Enjoying Christmas with your dog!

Enjoying Christmas with your dog!

Visitors - The Christmas holiday or seasonal parties will often bring new people into the house. If you are concerned your dog will get anxious or over excited, we would recommend getting your guests settled in before introducing the dog to the group. Always ensure your dog has a time out space such as a crate or room where they can rest uninterrupted. Whether your dog is used to children or not, it is sensible to ensure the dog is supervised around children at all times. Also if visiting children or adult guests are not used to dogs make sure you let them know how to behave around the dog. Be aware that people in festive outfits e.g.
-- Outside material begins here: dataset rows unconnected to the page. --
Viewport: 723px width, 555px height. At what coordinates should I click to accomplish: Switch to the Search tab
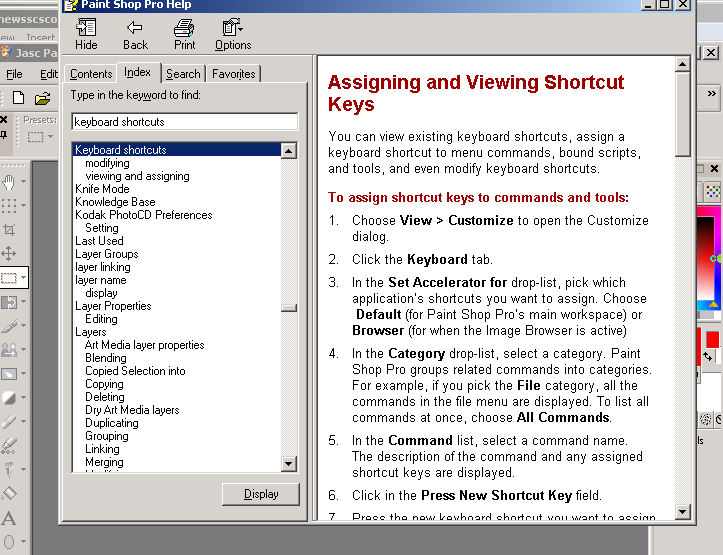point(183,74)

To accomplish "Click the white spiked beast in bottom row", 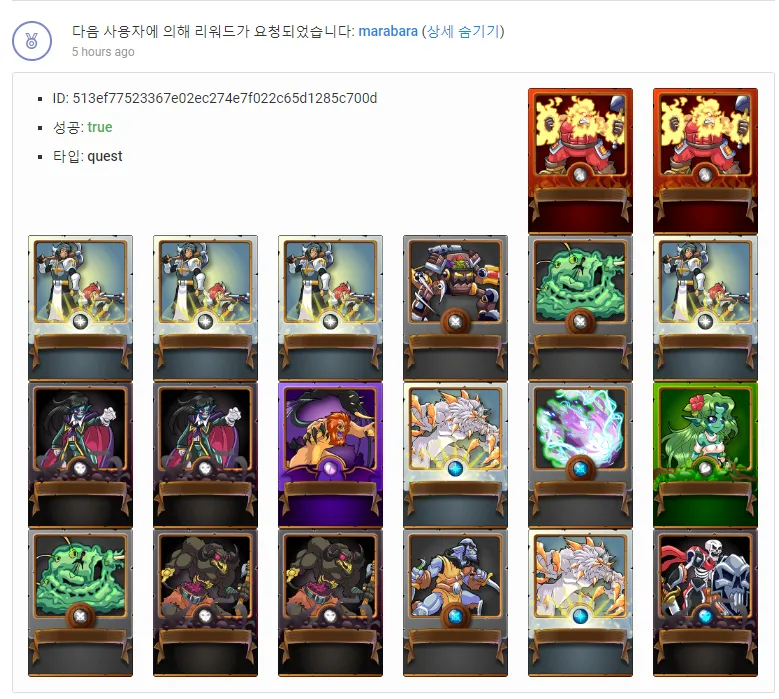I will coord(580,603).
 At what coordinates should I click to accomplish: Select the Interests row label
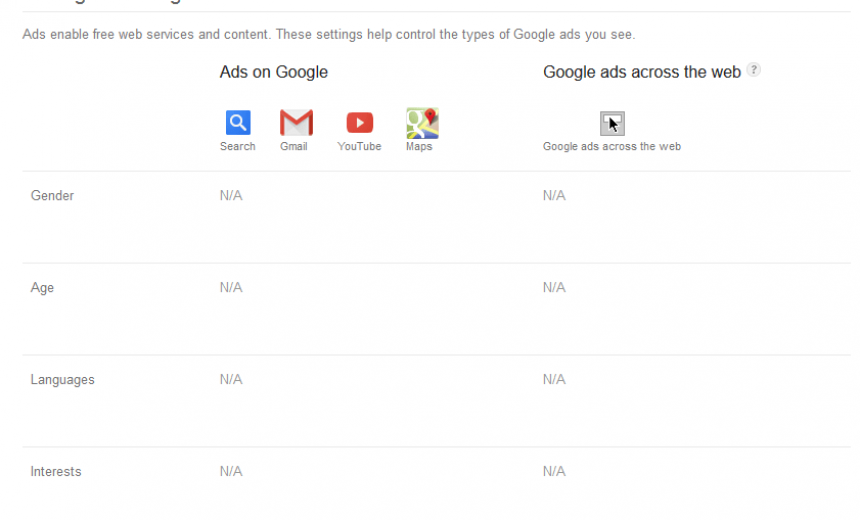click(x=56, y=472)

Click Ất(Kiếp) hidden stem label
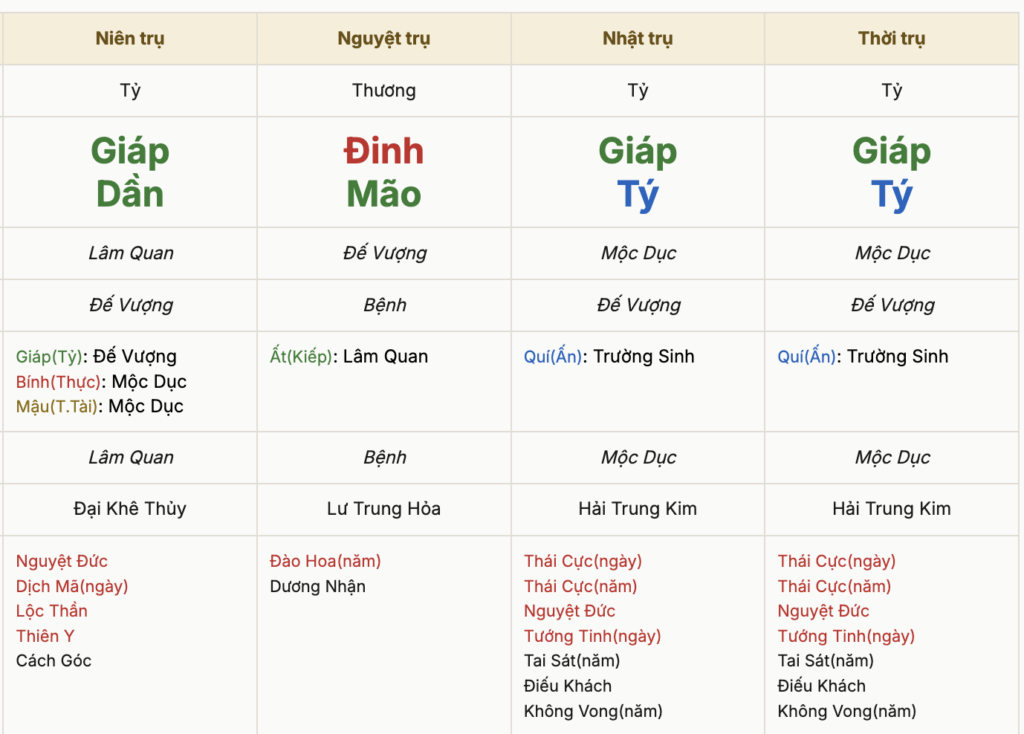click(x=301, y=357)
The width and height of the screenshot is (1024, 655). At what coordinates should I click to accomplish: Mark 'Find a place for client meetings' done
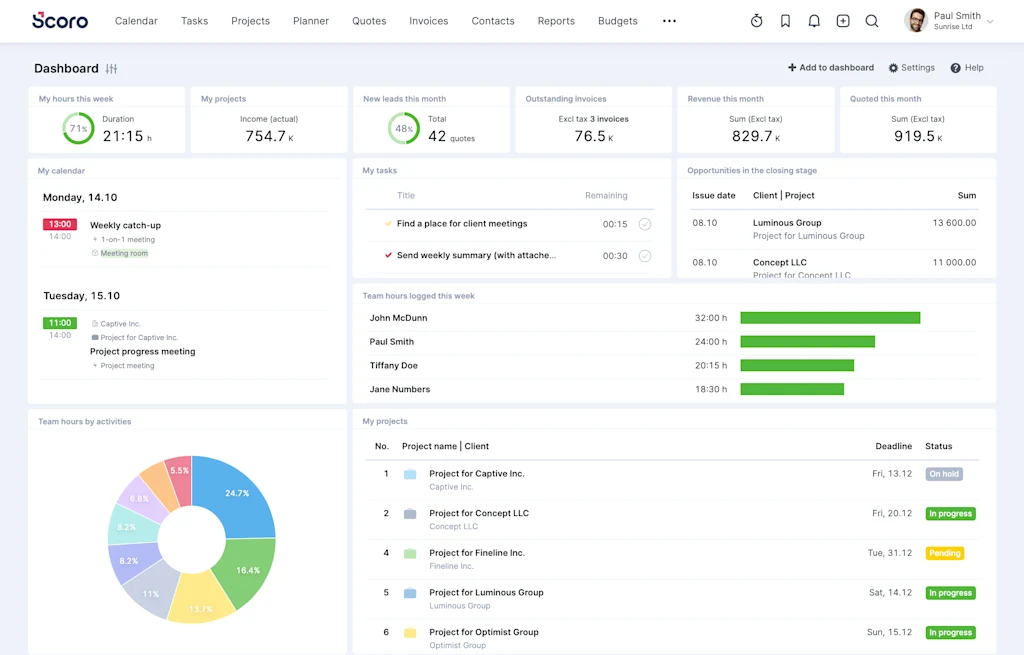(645, 224)
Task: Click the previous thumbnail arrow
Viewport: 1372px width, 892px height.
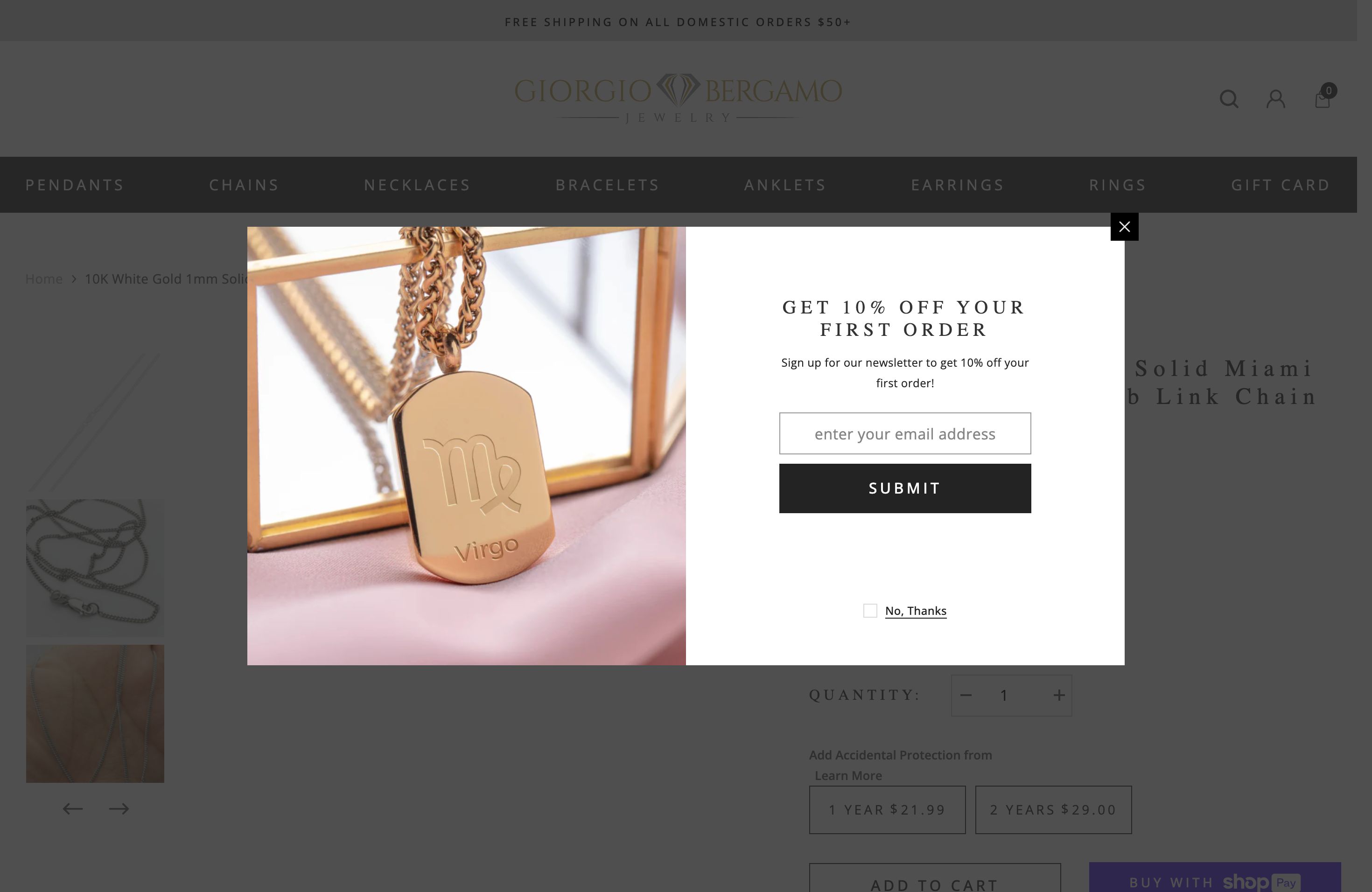Action: click(x=73, y=808)
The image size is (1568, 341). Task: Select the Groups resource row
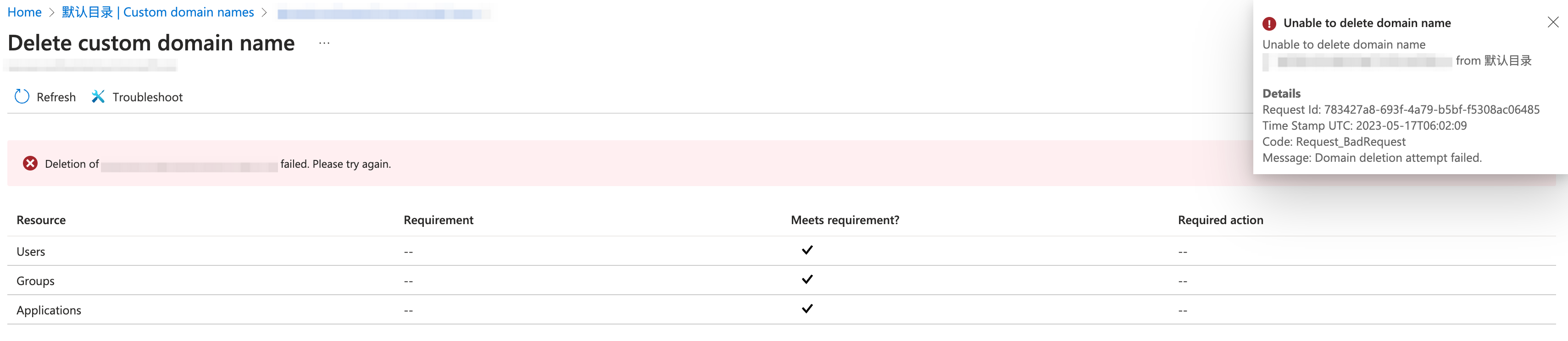pos(35,281)
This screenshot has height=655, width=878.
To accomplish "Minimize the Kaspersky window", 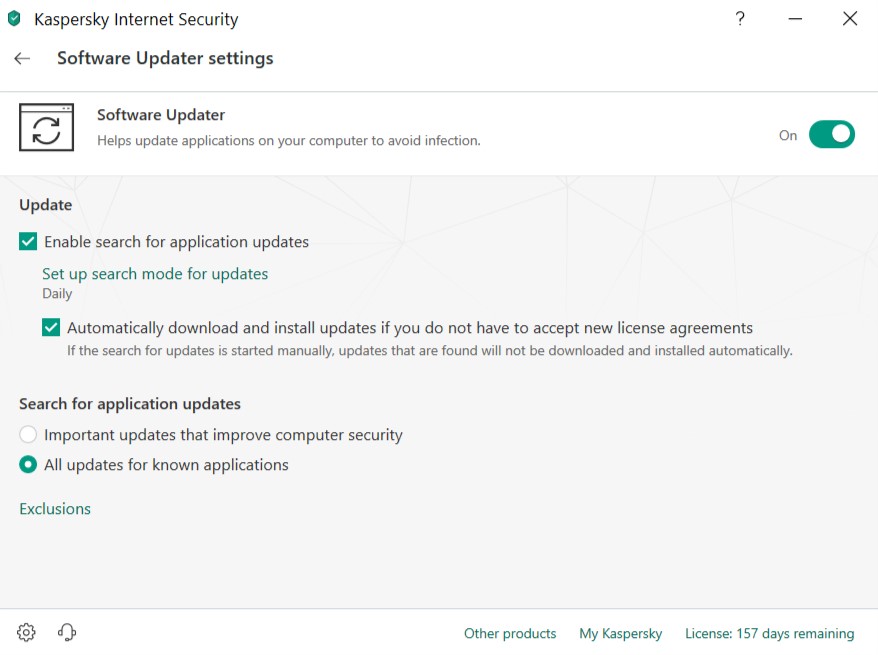I will point(795,19).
Santa hats and the general exuberance of visitors or family playing games or after a few drinks may also cause anxiety and lead to aggression from dogs that have never displayed this type of behaviour previously.  

Food Temptations - there are always tempting treats at home over Christmas so it’s important to ensure that your dog does not eat anything inappropriate. This includes chocolate, grapes, Christmas cake/pudding or mince pies, macadamia nuts and meat & poultry bones.  If the dog cannot be trusted with food placed on a low table, then keep it on higher surfaces. Don’t forget after you all go to bed that the kitchen bin contents can make a tasty midnight snack!  Also be careful with presents under the tree (e.g. boxes of chocolates), artificial Christmas decorations such as baubles and plant based displays such as holly, poinsettias and mistletoe which are all toxic for dogs.    

Table Manners - If you would like your dog to be around at mealtimes we would suggest using a dog bed or mat to send the dog to and then teaching the dog stay at that place during the meal. We would always recommend using clicker based training or positive reinforcement when teaching your dog new behaviours. For your dog to learn effectively the behaviour does need to be applied consistently so don’t let your guests or other family members surreptitiously feed the dog under the table!  (COA Clix range e.g. Whizz Click or Multi Clicker) 

It can also be useful to give the dog something to keep them occupied while the family is eating or opening presents such as a dog bone.  (COA products - Marrowbone).